Lastly, we have begun to ‘close the loop’ with our analytic platform because our applications have been delivered through the EMRs of our healthcare systems and directly into the clinical workflow. We are also developing tools and technology to deliver discrete analytic insights into the EMR through APIs like FHIR and others.
Can We Build a Better Mousetrap?
Time will tell if we can achieve true interoperability. We’re a good year or two from seeing the fruits of the FHIR efforts. But once standards are in place, there will still be issues with so many small, ambulatory clinics running obscure EMRs, that don’t have the technical or financial resources to share data. How do you integrate data from them? Some organizations will continue to look to HIEs to help with interoperability, but there are funding issues. Data quality is another big issue, and the breadth of data often isn’t enough.

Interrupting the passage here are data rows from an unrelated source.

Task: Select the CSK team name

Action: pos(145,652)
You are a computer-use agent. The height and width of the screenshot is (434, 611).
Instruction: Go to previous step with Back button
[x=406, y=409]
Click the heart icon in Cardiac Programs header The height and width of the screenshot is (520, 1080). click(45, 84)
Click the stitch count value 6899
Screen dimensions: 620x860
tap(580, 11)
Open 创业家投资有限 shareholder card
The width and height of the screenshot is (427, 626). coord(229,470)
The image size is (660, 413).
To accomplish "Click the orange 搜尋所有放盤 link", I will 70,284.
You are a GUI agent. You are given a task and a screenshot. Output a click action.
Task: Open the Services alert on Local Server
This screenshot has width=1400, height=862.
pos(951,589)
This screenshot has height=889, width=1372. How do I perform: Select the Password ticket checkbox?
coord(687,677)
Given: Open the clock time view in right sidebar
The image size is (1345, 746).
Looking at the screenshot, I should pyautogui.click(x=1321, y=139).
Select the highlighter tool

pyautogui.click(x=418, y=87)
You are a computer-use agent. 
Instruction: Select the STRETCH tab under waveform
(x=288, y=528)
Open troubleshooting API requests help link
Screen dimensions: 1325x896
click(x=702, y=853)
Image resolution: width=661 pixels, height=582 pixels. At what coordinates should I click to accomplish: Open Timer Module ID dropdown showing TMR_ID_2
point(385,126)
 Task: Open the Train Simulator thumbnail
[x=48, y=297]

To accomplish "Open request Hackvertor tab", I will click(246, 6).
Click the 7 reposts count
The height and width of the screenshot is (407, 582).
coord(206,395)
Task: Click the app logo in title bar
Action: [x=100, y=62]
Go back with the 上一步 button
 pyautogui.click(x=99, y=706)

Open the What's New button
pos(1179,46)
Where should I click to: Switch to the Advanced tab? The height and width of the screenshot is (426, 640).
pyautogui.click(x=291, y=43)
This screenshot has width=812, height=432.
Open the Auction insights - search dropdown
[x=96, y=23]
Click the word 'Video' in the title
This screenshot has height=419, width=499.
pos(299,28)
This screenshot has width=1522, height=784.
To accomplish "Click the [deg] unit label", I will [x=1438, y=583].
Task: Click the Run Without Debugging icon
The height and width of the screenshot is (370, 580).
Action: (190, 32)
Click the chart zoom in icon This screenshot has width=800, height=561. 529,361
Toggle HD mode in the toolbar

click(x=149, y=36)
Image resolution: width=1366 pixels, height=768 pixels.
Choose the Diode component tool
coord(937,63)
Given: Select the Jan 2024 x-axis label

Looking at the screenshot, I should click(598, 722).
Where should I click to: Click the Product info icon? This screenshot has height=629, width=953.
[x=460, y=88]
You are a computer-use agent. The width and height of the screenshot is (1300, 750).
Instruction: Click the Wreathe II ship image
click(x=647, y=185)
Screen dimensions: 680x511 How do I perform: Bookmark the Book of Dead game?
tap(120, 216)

We have challenges where EMR vendors in the past didn’t have to worry about interacting with one another. Multiple standards and various technologies made things difficult. Security is also a challenge, which is a concern from a liability standpoint and which is also tied into standards. But if we don’t get hung up too much on standards and we take a pragmatic approach about what data is needed, we will discover an easier way to get the data and start working with it.
Building a better mousetraps starts with the platform, tools, and approach to get the various source systems data and start analyzing it. Patient providers have Master Data Management tools at their disposal to help in those scenarios. And Health Catalyst is developing closed-loop analytics for improving quality and outcomes to get data back to providers for making better decisions to improve care for their patients.